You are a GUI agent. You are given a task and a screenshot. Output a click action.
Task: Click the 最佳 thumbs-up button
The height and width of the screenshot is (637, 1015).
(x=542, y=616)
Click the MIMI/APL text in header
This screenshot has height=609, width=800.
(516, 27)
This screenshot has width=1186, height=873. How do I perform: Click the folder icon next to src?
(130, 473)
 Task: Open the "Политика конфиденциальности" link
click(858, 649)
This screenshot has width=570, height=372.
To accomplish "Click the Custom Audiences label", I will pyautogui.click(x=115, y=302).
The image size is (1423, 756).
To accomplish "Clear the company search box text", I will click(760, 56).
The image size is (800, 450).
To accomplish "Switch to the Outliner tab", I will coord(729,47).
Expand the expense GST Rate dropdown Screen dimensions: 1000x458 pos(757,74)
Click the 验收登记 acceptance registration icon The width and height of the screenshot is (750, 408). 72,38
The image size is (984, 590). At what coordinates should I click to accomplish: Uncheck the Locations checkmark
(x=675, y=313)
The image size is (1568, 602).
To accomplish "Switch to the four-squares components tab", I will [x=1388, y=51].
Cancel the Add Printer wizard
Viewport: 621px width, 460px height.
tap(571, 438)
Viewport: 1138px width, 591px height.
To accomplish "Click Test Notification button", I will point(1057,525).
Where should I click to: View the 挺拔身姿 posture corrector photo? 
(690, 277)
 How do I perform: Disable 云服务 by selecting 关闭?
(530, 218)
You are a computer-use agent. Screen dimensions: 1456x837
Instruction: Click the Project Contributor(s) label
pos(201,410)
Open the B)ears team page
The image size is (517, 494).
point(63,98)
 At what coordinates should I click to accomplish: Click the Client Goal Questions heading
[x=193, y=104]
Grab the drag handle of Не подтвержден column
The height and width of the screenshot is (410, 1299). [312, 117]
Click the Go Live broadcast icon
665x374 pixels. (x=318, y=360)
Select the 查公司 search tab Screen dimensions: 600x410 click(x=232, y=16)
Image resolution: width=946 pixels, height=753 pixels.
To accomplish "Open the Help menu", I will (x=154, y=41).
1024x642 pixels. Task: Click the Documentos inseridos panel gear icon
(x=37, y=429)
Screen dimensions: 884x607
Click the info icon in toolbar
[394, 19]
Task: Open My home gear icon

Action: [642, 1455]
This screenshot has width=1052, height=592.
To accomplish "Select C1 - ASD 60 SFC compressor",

Problem statement
Could you find every line in the records above that has the string "agent" and copy it?

Reply
You are a GUI agent. You are given a task and a screenshot. Output a click action.
You are a computer-use agent. Screen dimensions: 1456x837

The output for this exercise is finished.